YOUR OBJECTIVE: Return the records verbatim from the line containing "This screenshot has height=819, width=1456." through the end of the records, including both ends.

DATASET ENTRIES:
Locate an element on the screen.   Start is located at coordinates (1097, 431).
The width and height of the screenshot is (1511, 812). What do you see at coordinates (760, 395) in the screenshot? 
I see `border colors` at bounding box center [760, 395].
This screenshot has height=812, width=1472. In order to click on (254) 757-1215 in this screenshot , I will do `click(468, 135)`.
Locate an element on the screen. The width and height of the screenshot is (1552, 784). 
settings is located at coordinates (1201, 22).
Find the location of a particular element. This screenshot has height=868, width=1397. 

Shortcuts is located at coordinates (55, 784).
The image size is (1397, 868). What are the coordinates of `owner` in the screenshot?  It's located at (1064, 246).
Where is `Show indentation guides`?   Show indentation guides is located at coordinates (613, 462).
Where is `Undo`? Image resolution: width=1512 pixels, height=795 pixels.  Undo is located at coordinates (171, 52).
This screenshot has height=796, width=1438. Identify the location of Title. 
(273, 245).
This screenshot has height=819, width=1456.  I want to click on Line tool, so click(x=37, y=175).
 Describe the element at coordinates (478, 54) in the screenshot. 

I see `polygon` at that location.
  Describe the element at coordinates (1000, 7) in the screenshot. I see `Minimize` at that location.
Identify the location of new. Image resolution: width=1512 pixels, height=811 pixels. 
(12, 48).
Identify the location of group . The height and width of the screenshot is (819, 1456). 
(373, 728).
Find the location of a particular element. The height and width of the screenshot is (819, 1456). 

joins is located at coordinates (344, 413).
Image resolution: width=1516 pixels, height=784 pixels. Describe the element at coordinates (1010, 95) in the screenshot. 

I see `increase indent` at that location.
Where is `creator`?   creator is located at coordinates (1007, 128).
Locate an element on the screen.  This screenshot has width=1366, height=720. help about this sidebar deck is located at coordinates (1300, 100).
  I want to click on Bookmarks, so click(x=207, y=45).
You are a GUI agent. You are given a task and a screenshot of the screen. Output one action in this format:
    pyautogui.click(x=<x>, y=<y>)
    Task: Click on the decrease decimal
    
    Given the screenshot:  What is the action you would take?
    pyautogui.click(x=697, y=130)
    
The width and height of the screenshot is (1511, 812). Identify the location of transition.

TASK RESULT:
This screenshot has height=819, width=1456.  I want to click on Line tool, so click(x=37, y=175).
 Describe the element at coordinates (478, 54) in the screenshot. 

I see `polygon` at that location.
  Describe the element at coordinates (1000, 7) in the screenshot. I see `Minimize` at that location.
Identify the location of new. Image resolution: width=1512 pixels, height=811 pixels. 
(12, 48).
Identify the location of group . The height and width of the screenshot is (819, 1456). 
(373, 728).
Find the location of a particular element. The height and width of the screenshot is (819, 1456). 

joins is located at coordinates (344, 413).
Image resolution: width=1516 pixels, height=784 pixels. Describe the element at coordinates (1010, 95) in the screenshot. 

I see `increase indent` at that location.
Where is `creator`?   creator is located at coordinates (1007, 128).
Locate an element on the screen.  This screenshot has width=1366, height=720. help about this sidebar deck is located at coordinates (1300, 100).
  I want to click on Bookmarks, so click(x=207, y=45).
You are a GUI agent. You are given a task and a screenshot of the screen. Output one action in this format:
    pyautogui.click(x=<x>, y=<y>)
    Task: Click on the decrease decimal
    
    Given the screenshot:  What is the action you would take?
    pyautogui.click(x=697, y=130)
    
The width and height of the screenshot is (1511, 812). Identify the location of transition.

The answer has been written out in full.